- 2963 Okunma
- 0 Yorum
- 0 Beğeni
Kadın ve erkekler arasındaki fark...lar
Bakın, gerçekten bir kesit :) :)
Biz erkeklerle kadınlar arasında ciddi bir fark olduğunu iyice anladım. Çok yakın bir erkek arkadaşım, 2.5 senedir beraber olduğu kız arkadaşından ayrıldı. Ayrılıkları (siz kadınlar) nedense kolay kabul edemiyorsunuz. Karşınızdaki "Bitti, sana karşı bir şey hissetmiyorum" dediği zaman ardı ardına birçok neden geçer kafanızdan. "Yok yok! ’Bir şey hissetmiyorum’ dedi ama aslında hissediyor ama şu şu nedenlerden böyle diyor. İşin aslı bu" deyip durmadan kendinizi kandırırsnız. Bu sizin sadece iyileşme sürecinizi uzatır aslında haksız mıyım? Biz adamlar netizdir, "Bitti" diyorsak hakikaten, hahahaharbiden bitmiştir. İşte arkadaşım da kıza bunu anlatmış. İlk önce kız ikna oldu gibi gözükse de aradan bir iki gün geçtikten sonra bizimkini aramış. İşte "Öyleydi böyleydi... Ben seni şöyle sevdim, böyle düşündüm" diye anlatıp duruyormuş. Bizim oğlan da bana"Sana bir şey söyleyeyim mi? Kendimden utandım. O bunları anlatırken aklımdaki tek şey, yemeğimin soğuyor olmasıydı" dedi.Ve devam etti…
“Anlamıyorum...Ne demek ya bu =>" Benim kişilik yapım bu değişmem, yüzün hep asık gezerim, insanlarla her zaman samimi olmam, sempatikliği sevmiyorum, ben işimi güzel dille yaptırmak istemiyorum, ne yapayım benimde kendime göre kriterlerim var, değer verdiğimi-sevdiğimi gösteremiyorum, korkularım var, kendimden-senden korkuyorum bunun 9472597935lerce v.s v.s v.s ... Bunlar ne kadar iğrenç düşüncelermiş ki insan yaşadıkça öğreniyor.”

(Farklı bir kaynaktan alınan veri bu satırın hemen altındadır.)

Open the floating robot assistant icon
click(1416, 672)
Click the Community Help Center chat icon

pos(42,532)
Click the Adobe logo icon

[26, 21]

Haydeeee bir şeylerin bitmiş olduğunu bir erkek yani ben bile anladım :) Şimdi ne olacak? Evet bence mükemmel bir konuya değindi. Aşkı, sevgiyi, dostluğu, arkadaşlığı hatta hoşlantıyı dahi doyasıya yaşamak varken, neden korkuyorsunuz? Neden salmıyorsunuz kendinizi sevgi jeotermalinin azgın ve sıcak sularına? Rahat olun artık gevşeyin biraz, kendinizi sevin. Bir yerlerde eksik varmış gibi düşünmeyin. Karşıdakine değer verin, verdiğiniz değeri gösterin, zaten karşıdan size gelecek olan değer ve sevgi gösterisi ancak sizi değerli kılacaktır insanlar gözünde.Bu değer yargısının yanlış uygulanması yüzünden nice güzel olabilecek birliktelikler, aşklar, aile ilişkileri, arkadaşlık, dostluk ilişkileri heder oluyor ve bitiyor çoğu zaman. Hem de başlamadan!..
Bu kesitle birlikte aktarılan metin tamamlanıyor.